The affiliate in my instance, by the best way? A black feminine.
So, Why Not?
So, why aren’t corporations utilizing a data-driven strategy to allocating work to associates? Because the report factors out, sturdy useful resource allocation will not be one thing that legal professionals with out knowledge are good at, and it takes away from billable time. But they hold insisting on doing it themselves.
That’s as a result of most companions need the liberty to make the most of their favourite associates. They understand themselves as particular snowflakes with the distinctive skill to identify and develop expertise. They imagine that, as an alternative of knowledge, their “intestine intuition” is probably the most legitimate figuring out issue. They imagine that their work is so vital that solely one of the best associates can work on it. They usually aren’t going to surrender that management.
Secondly, too many companions are unwilling to delegate the allocation of their work to a data-driven platform and personnel who are usually not legal professionals. The thought is that that is my follow, that is my legislation agency, and you’re employed for me – so butt out. I’ve seen this hubris repeatedly, particularly from senior companions who’ve by no means had or wished to justify their useful resource selections with knowledge.

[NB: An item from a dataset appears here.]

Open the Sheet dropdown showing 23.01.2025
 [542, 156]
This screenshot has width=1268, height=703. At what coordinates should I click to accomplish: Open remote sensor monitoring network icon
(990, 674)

Furthermore, somewhat than wanting laborious at profession improvement and addressing issues earlier than they get too massive, too many companions are too targeted on billable hours and consumer origination to fret in regards to the improvement of associates, the lifeblood for the way forward for the legislation agency.
Conclusion
So despite the fact that data-driven useful resource allocation reduces affiliate attrition at a time when extra not fewer are wanted, reduces value and disruption, and will not directly result in higher companions, corporations are sluggish to embrace it.
However BigHand is correct; to compete successfully for brand new work and hold the shoppers and associates you will have, assets must be appropriately allotted to the best ranges based mostly upon profitability, hourly charges, and efficiencies. The easiest way to try this will not be by intestine intuition however by knowledge and analytics.
Whereas I can’t confirm all of BigHand’s findings, the core issues they determine align with what I’ve noticed repeatedly.
Does BigHand’s useful resource administration software higher allocate work? I couldn’t inform you that both. However data-driven useful resource allocation is the best concept on the proper time.
Stephen Embry is a lawyer, speaker, blogger, and author. He publishes TechLaw Crossroads, a weblog dedicated to the examination of the strain between know-how, the legislation, and the follow of legislation.